If a line below falls between the line with "Screen dimensions: 1568x318" and the line with "The width and height of the screenshot is (1254, 818).", or is one of those two, output it exactly; output nothing else and no pictures.

_____

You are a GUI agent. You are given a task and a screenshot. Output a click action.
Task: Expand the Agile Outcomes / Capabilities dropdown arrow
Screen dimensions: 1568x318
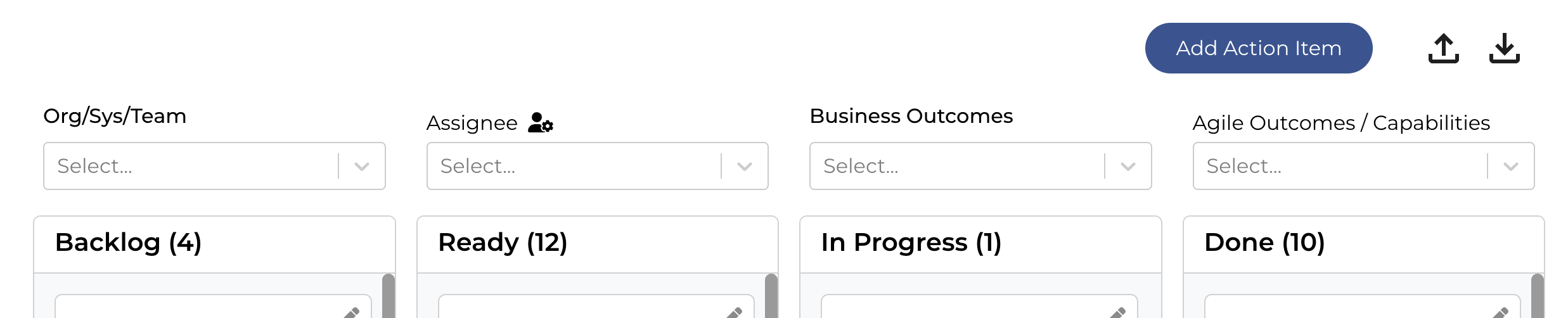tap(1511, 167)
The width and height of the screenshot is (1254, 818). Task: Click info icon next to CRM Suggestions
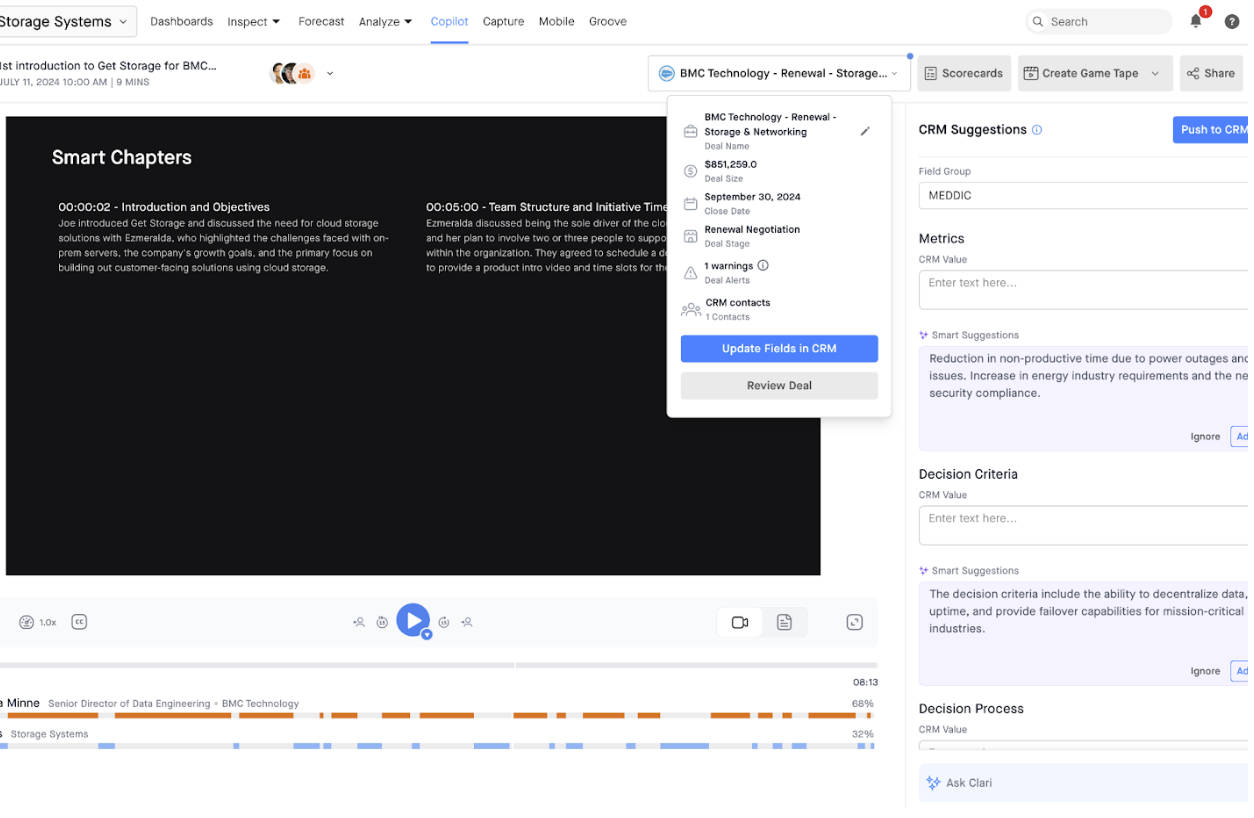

_____

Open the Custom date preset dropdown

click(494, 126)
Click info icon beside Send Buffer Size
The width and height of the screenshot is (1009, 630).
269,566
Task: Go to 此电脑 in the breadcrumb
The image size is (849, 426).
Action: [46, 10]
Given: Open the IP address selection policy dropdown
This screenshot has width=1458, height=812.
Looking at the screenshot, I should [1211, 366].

_____

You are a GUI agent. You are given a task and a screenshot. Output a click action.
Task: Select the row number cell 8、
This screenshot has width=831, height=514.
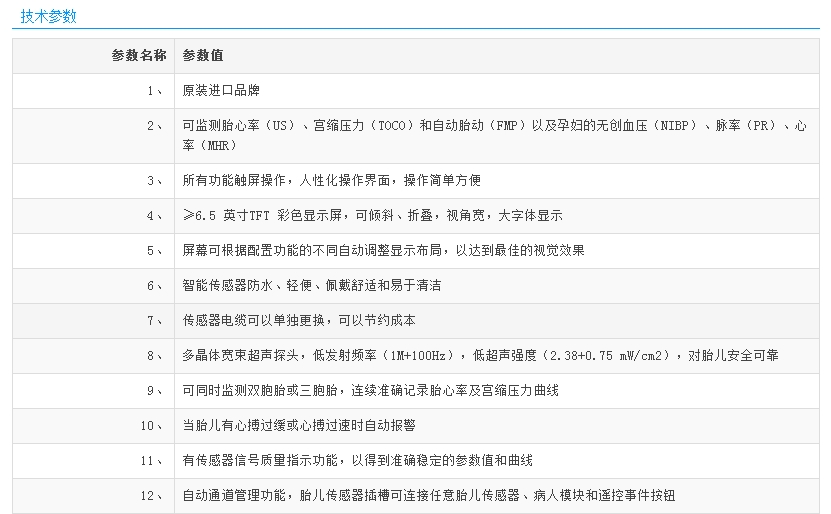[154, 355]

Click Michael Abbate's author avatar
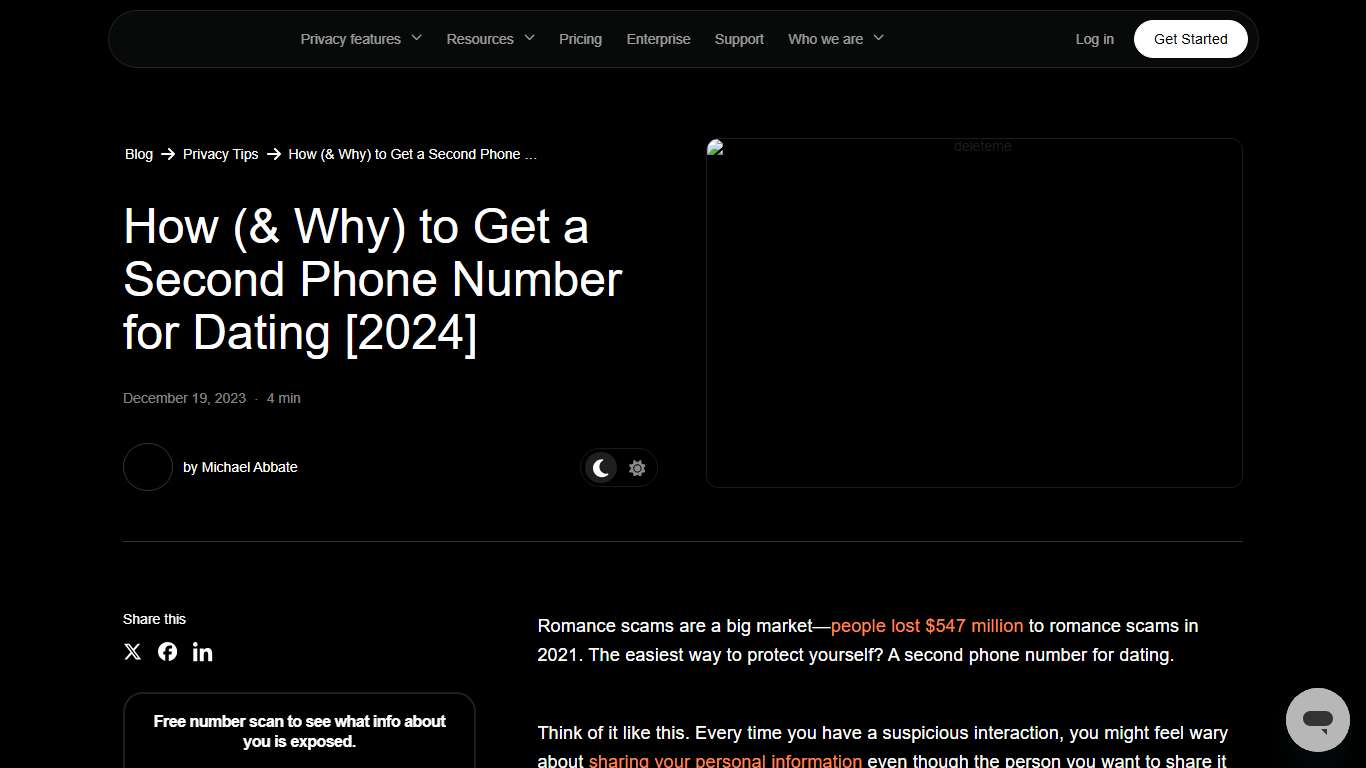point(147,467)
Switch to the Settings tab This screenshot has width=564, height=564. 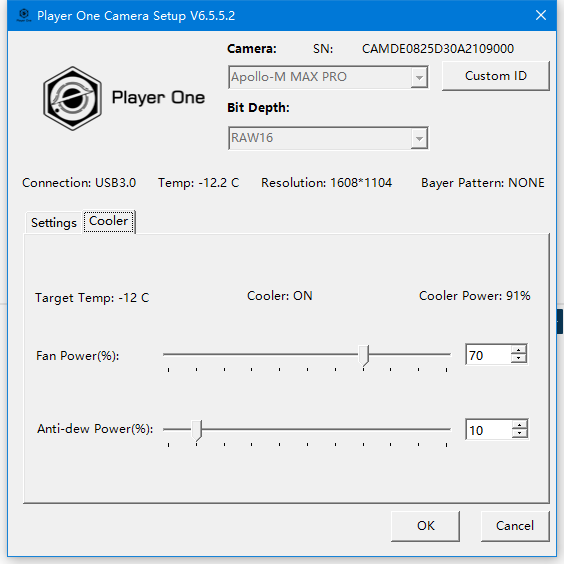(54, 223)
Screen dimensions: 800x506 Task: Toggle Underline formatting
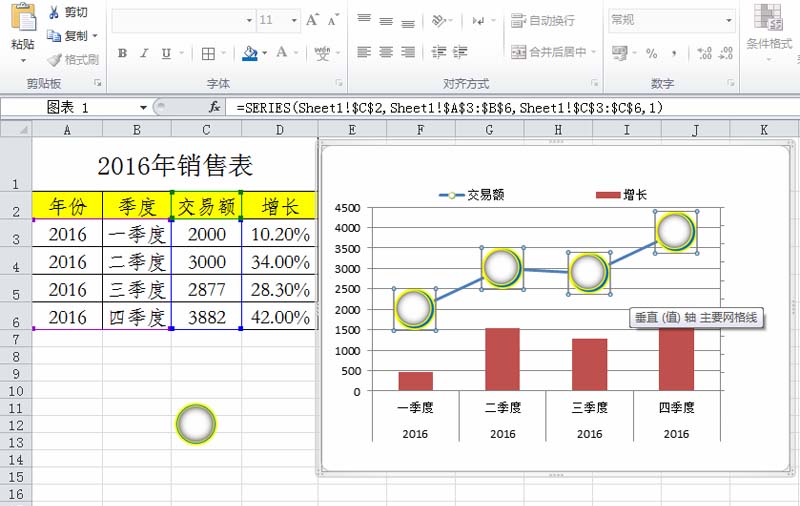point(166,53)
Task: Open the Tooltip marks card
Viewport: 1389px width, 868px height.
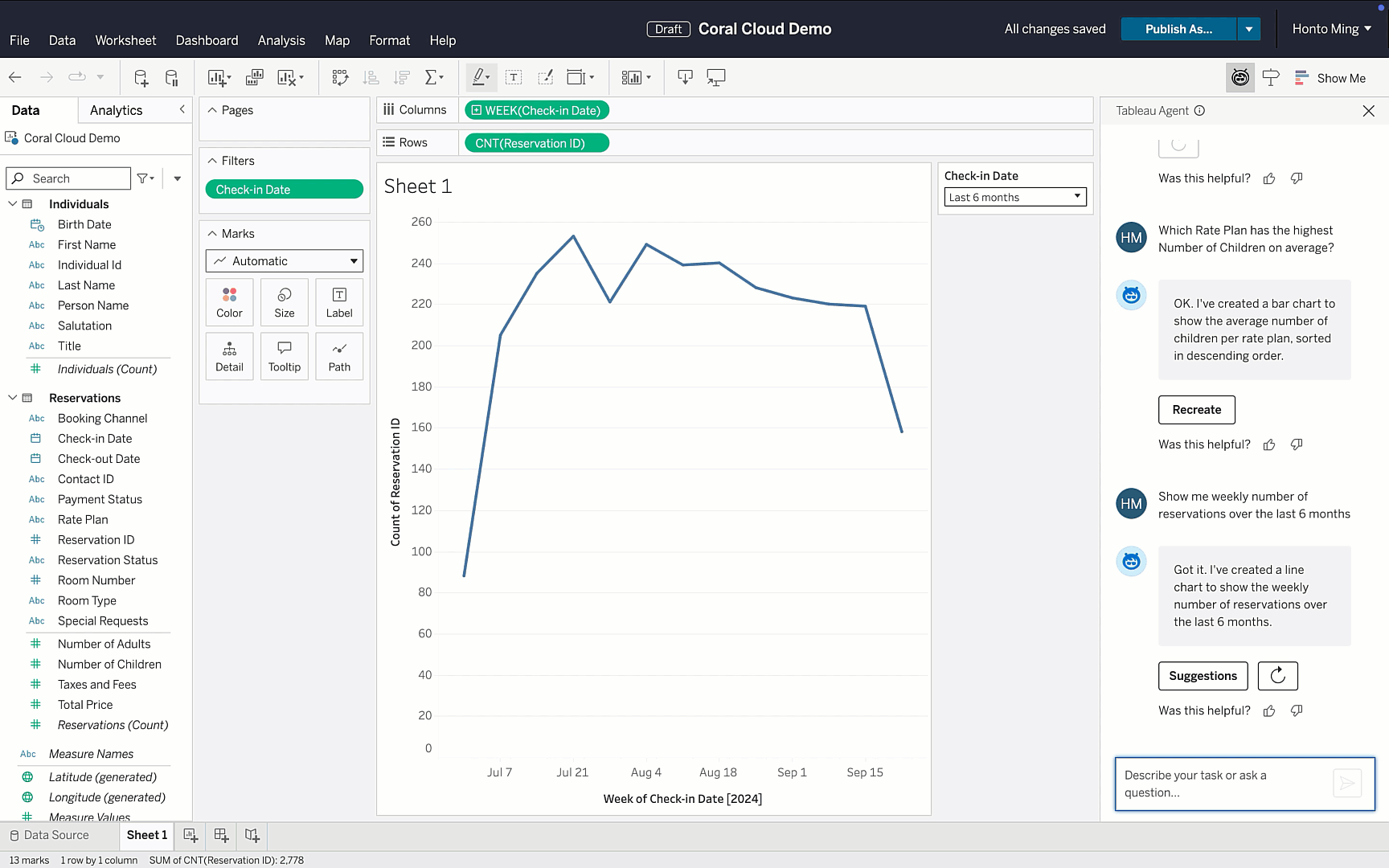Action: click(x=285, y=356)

_____

## [Reply to the task]
Screen dimensions: 1568x318
tap(1511, 167)
The width and height of the screenshot is (1254, 818). Task: Click info icon next to CRM Suggestions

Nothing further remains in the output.